Meyer continued, “it fitting that I write this on America’s Independence Day, when we declared that ‘whenever any Form of Government becomes destructive of these ends, it is the Right of the People to alter or to abolish it, and to institute new Government, laying its foundation on such principles and organising its powers in such form, as to them shall seem most likely to effect their Safety and Happiness. The principles embodied by America’s Declaration of Independence were not limited in time and place, but represented universal truths, and guiding principles by which to assess the legitimacy of governments. By every measure, Iran has utterly failed its peoples, and the avoidable deaths of these boys is yet another example of this. The Ahwazi people, and others who suffer under the regime’s brutal thumb, deserve these universal rights, and have been deprived for far too long. The free nations of the world must take note and act.”

Although the regime continues to spend billions of dollars on militias and wars across the Middle East, the worsening economic crisis in Iran is hitting the poorest first and worst, with reports of widespread malnutrition particularly among the state’s doubly oppressed ethnic minorities, including Ahwazis, who were already struggling to survive even before this latest crisis; although the regime likes to blame US sanctions for the problems afflicting it, the long-suffering people are fully aware that the regime’s military expenditure on militias and regional war makes a mockery of its claims, and that they are, as always, being treated as expendable by a regime that cares only about its own survival.
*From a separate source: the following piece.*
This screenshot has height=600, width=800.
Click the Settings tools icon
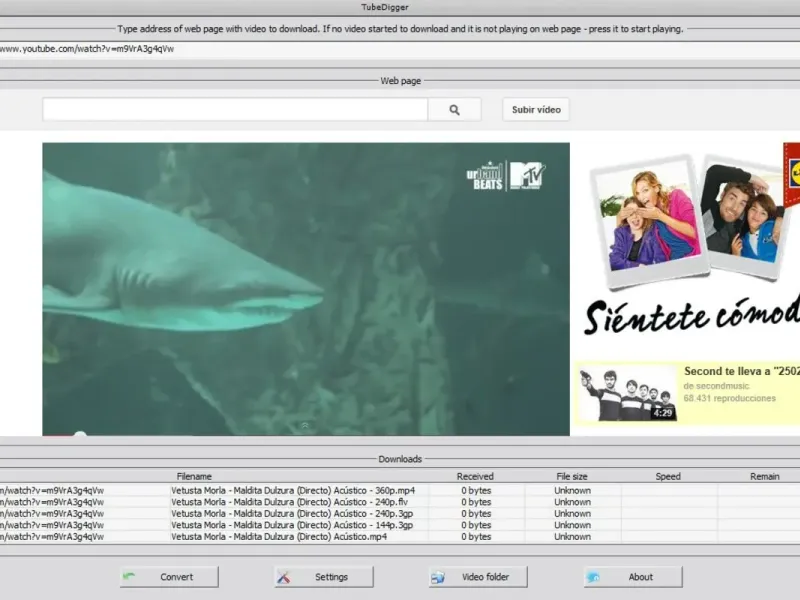click(284, 577)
This economic crisis means that people who already had little or nothing are desperately struggling to stay alive. Denied employment or aid by the regime and subjected to relentless abuse and persecution, the poorest of the poor in a region whose mineral resources alone should provide its people with wealth like Qatar’s have no choice but to send their children out to scavenge through rubbish for food and scrap simply so they can live.  The dangers of such work for children are numerous, not just through the risk of contracting disease from the unsanitary conditions and vermin around rubbish dumps, but via exploitation, violence and abuse of the vulnerable and weak by the stronger or more desperate or by child abusers and predators. 

For Ahwazis, there is no social safety net, particularly not from a regime that views them as racially inferior to ethnically Persian Iranians; whilst Iran’s regime likes to present itself internationally as nobly resisting injustice and protecting the oppressed, this pretense is a terrible and cruel joke for those who know its real, systemic racism and murderous oppression first hand.  To give but one example of these quintessentially racist policies, the regime builds special ethnically homogeneous settlements for Persian-Iranian settlers which are provided with all the amenities withheld from the indigenous people; these homes and well-designed settlements are constructed as one of the inducements offered to ethnic Persians to persuade them to move to the area to work in the oil and gas industry there or the related refineries or in the loss-making sugarcane farms and refineries established by the regime.

 The indigenous Ahwazis are denied any but the most menial jobs and are routinely driven out of their homes and lands, which are handed to state bodies or to ethnically Persian incomers, with the dispossessed owners having no legal recourse to any complaints procedure or compensation for losing their homes, possessions and livelihoods; any attempt to complain or take legal action against this systemic abuse by the state authorities will see the Ahwazis rather than their persecutors being arrested and often imprisoned on fabricated charges following kangaroo trials.  This injustice and persecution is perpetuated and normalised through offensive and systemic racism, with Ahwazis depicted as uncivilised barbarians and savages and subject to insults such as “camel’s-milk-drinker”.

No 12-year-old boy should have to be a mountain for his destitute parents, and no 12-year-old boy should die because he was forced to work. The world has remained silent and indifferent on their deaths, just as it had on their lives. This silence must end, so that the regime’s crimes against its peoples can be ended.